33^rd Annual Miracle Tournament and Celebration Dinner

Treated at University of Michigan Health at Sparrow Children's Center in Lansing, MI.

At 17 weeks pregnant, Ryan’s mom, Becky, was diagnosed with a subchorionic hematoma. Soon after, Becky was placed on bedrest for 6 weeks until Ryan was born via an emergency C-section at 23 weeks.

Ryan weighed one pound seven ounces at birth. In the University of Michigan Health at Sparrow Children’s Center’s Regional Neonatal Intensive Care Unit (RNICU), he was supported by a team of neonatologists, nurse practitioners, nurses, respiratory therapists, phlebotomists, and many others. Ryan’s time in the NICU was marked by underdeveloped lungs and bronchopulmonary dysplasia, multiple infections, intraventricular hemorrhages, necrotizing enterocolitis, and advanced retinopathy of prematurity.

After discharge, Ryan required regular follow-up appointments with many subspecialists, therapists, medical equipment providers, and others. He was readmitted that first year into the pediatric intensive care unit for breathing difficulties, and additional surgery.

Today, Ryan is a 14-year-old who exemplifies perseverance. He loves to build things, ride his bike and hoverboard, and play in the band!

Thanks to donations to Children’s Miracle Network Hospitals, Ryan had access to a team of lifesaving specialists in the neonatal intensive care unit after being 17 weeks prematurely.

Treated at Nicklaus Children's Hospital in Miami, FL.

After a seemingly healthy pregnancy, Jaxon’s parents were told not to worry by medical providers by a few early signals that something seemed off. Thankfully, his uncle noticed the ridge along Jaxon’s forehead and did not believe the triangular shape of Jaxon’s head was caused by the trauma of delivery. At two weeks old, a CAT scan confirmed Jaxon’s metopic craniosynostosis, where the soft spot at the top of his head had been prematurely fused together in the womb. Jaxon’s parents took him to the renowned Nicklaus Children’s Hospital Brain Institute. At seven months old, Jaxon underwent an eight-hour cranial procedure at Nicklaus Children’s. Despite the challenges, he was in good hands, even combatting other anomalies such as the misalignment of the eyes, a hole in his heart, a horseshoe-shaped kidney, and more. Given the range of birth defects their son faced, Jaxon’s parents’ genetics testing at Nicklaus Children’s confirmed that he had a rare gene mutation in CDK13. There wasn’t much known about CDK13 at the time. Today, nearly 300 cases have been identified globally. For now, Jaxon’s parents treat each symptom as it arises. He struggles with tasks requiring the use of his hands and motor skills, and his ADHD and moderate autism made everyday life and academic tasks challenging. And yet, he continues to make remarkable progress in physical therapy, occupational therapy, and speech therapy. Jaxon’s resilience and carefree, fun personality positively inspires all the lives he touches.

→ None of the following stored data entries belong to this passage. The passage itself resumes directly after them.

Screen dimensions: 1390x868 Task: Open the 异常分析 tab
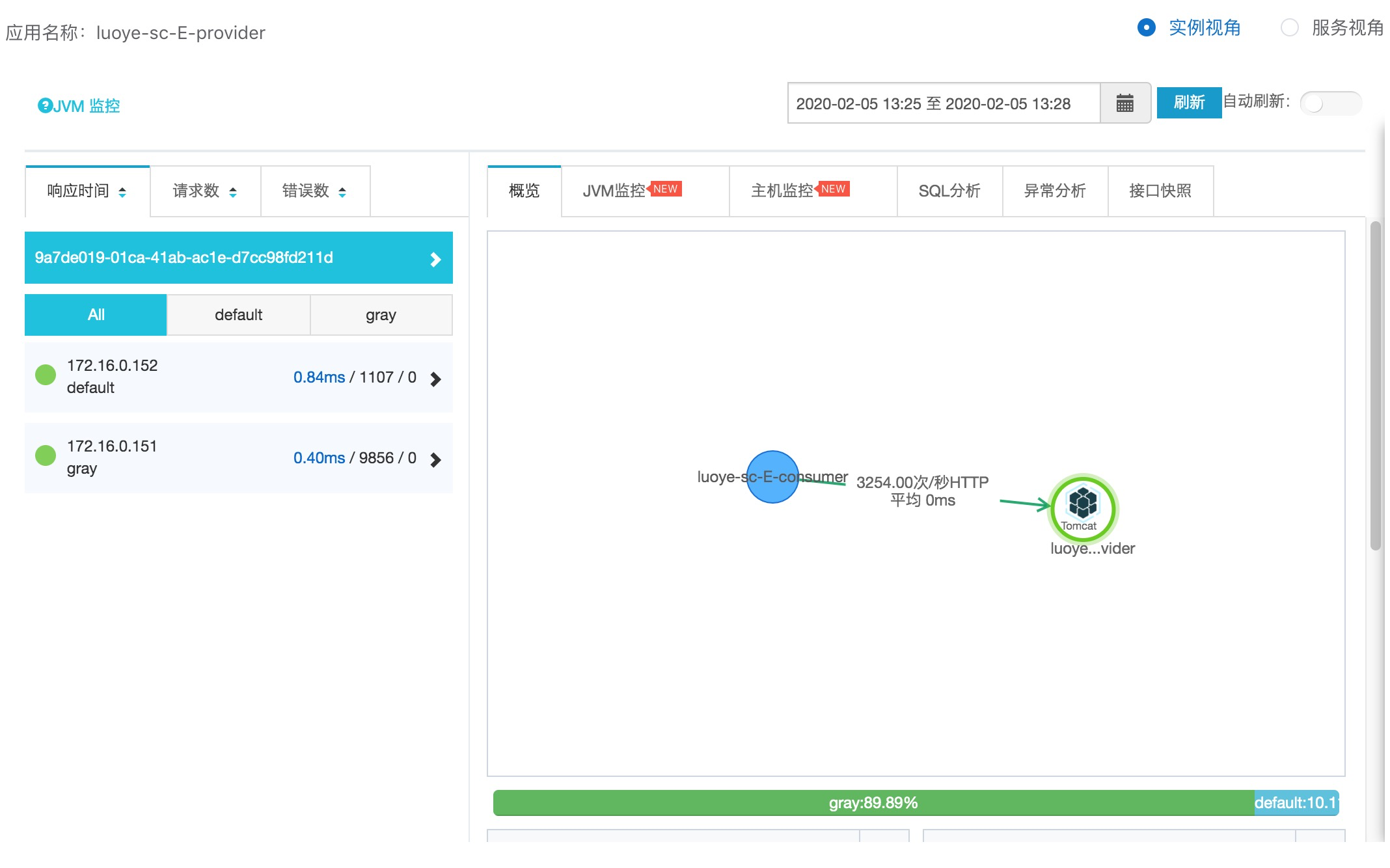click(1054, 191)
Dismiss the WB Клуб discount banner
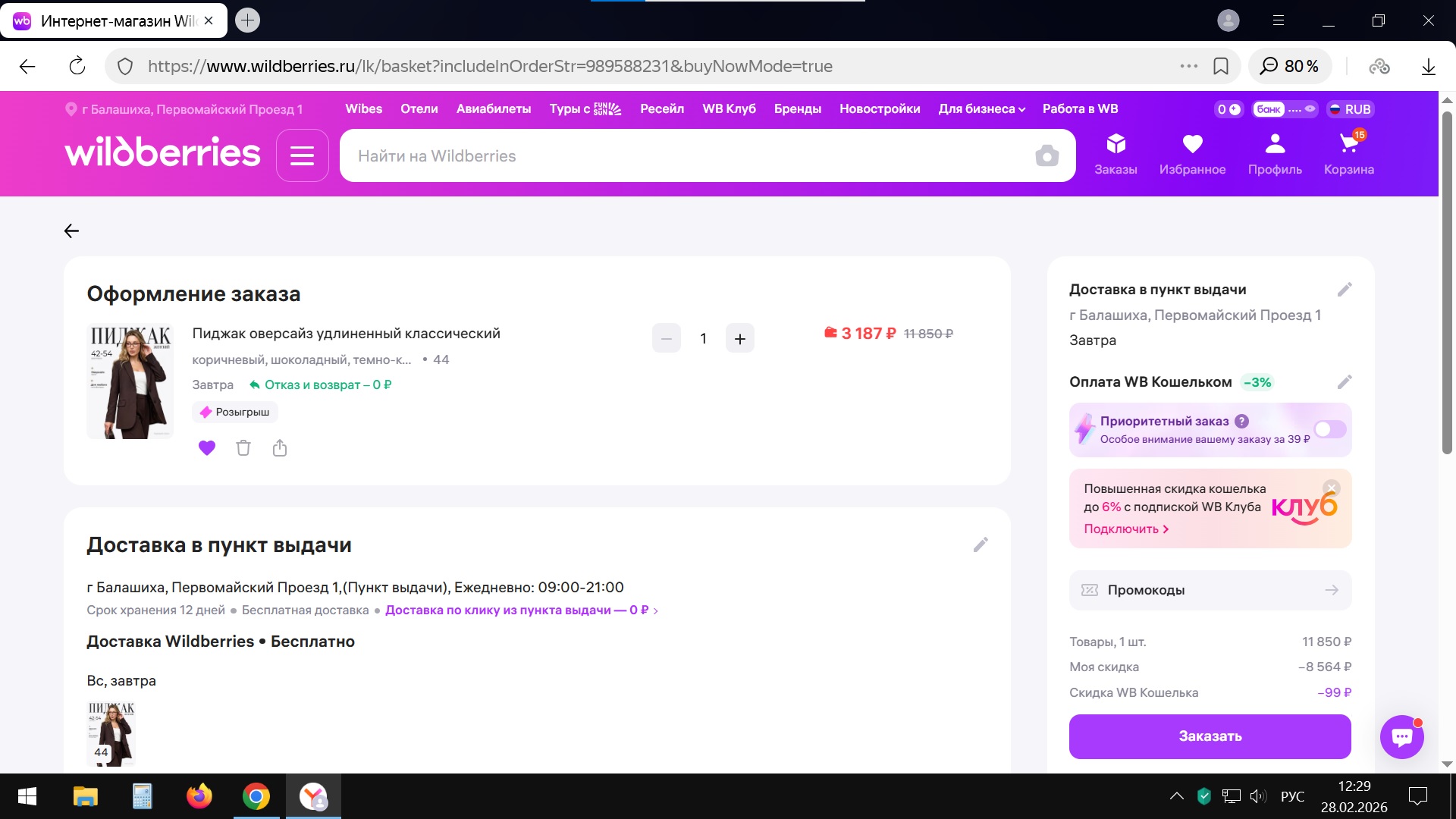The width and height of the screenshot is (1456, 819). click(x=1331, y=488)
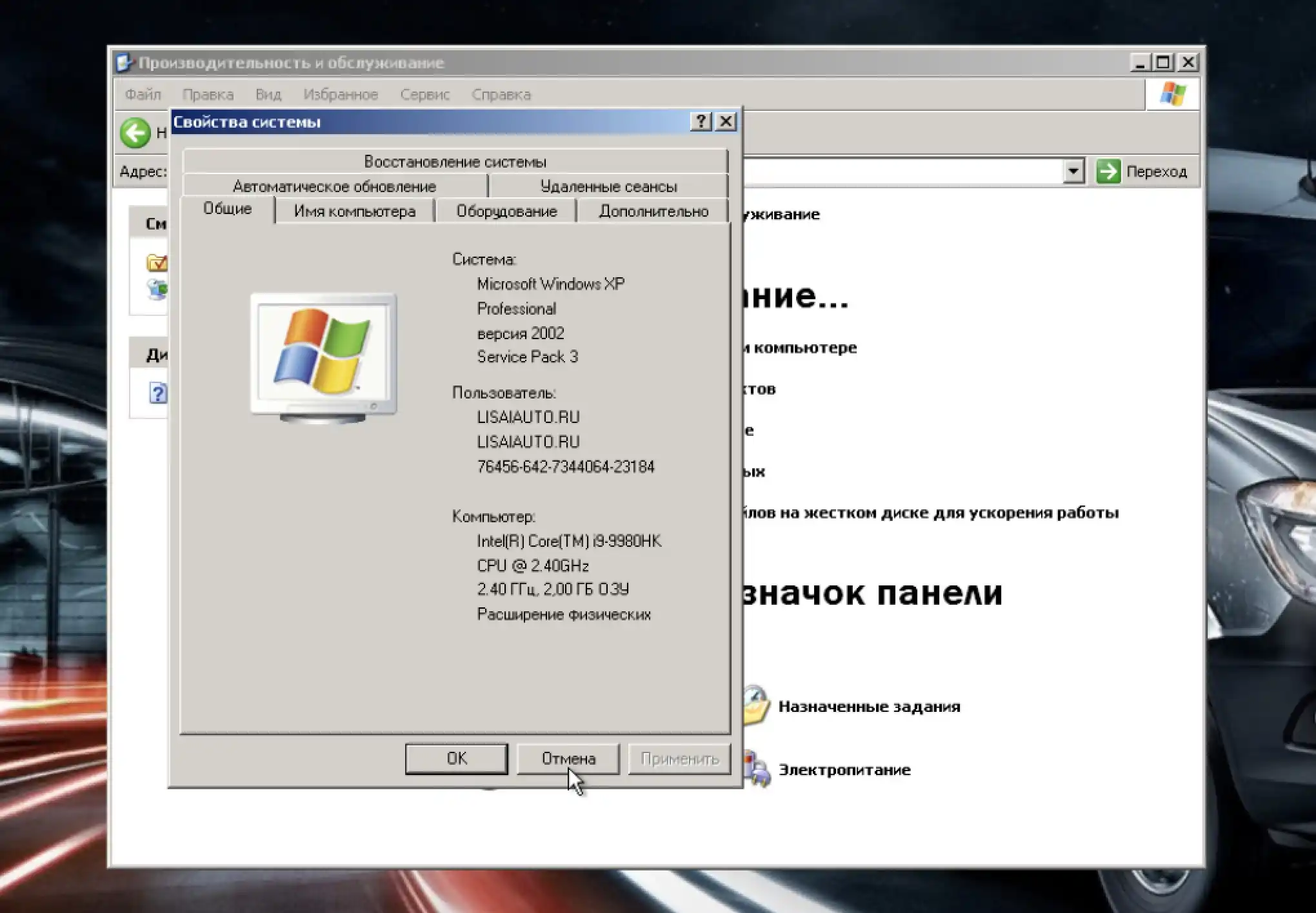Expand the address bar dropdown arrow
The height and width of the screenshot is (913, 1316).
[x=1073, y=172]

Donations to Children’s Miracle Network Hospitals support the clinical institutes and personalized care that allow Jaxon to make remarkable progress on his journey.

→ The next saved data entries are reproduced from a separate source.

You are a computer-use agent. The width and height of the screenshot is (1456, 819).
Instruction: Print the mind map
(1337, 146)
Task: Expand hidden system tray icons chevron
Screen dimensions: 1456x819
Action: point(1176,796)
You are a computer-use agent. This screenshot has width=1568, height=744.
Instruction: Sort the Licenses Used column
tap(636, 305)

Treated at Children's Hospital of The King's Daughters in Norfolk, VA.

At 11 years old, Sam’s parents noticed that something wasn’t quite right. The energetic, competitive tennis player said he felt tired all the time and was often cold, his appetite disappeared and he lost some weight. His pediatrician ordered bloodwork and a few hours later, called the family and asked them to bring Sam immediately to the emergency department at Children's Hospital of The King's Daughters (CHKD). Sam was diagnosed with T-cell leukemia and had a mass in his lungs, close to his heart. Sam was admitted to CHKD and immediately started treatment. A week later, his mass was barely visible. Although he was discharged, Sam returned to CHKD several more times over the next year for additional treatment. During his nine hospital stays, Sam realized how fortunate he was to have his mom and dad with him every step of the way. He decided that when his cancer treatment was over, he wanted to help other families by fundraising for CHKD. Two years after his initial trip to the emergency department, Sam was in remission and had raised more than $100,000 to help families with a child in the hospital. Today, Sam is back in school and focused on getting stronger. His family says they are incredibly thankful for Sam’s recovery, the staff at CHKD, and everyone who has donated to help CHKD patients and families.

Thanks to donations to Children’s Miracle Network Hospitals, Sam received quick, lifesaving treatment for his T-cell leukemia and is a strong, healthy 15-year-old.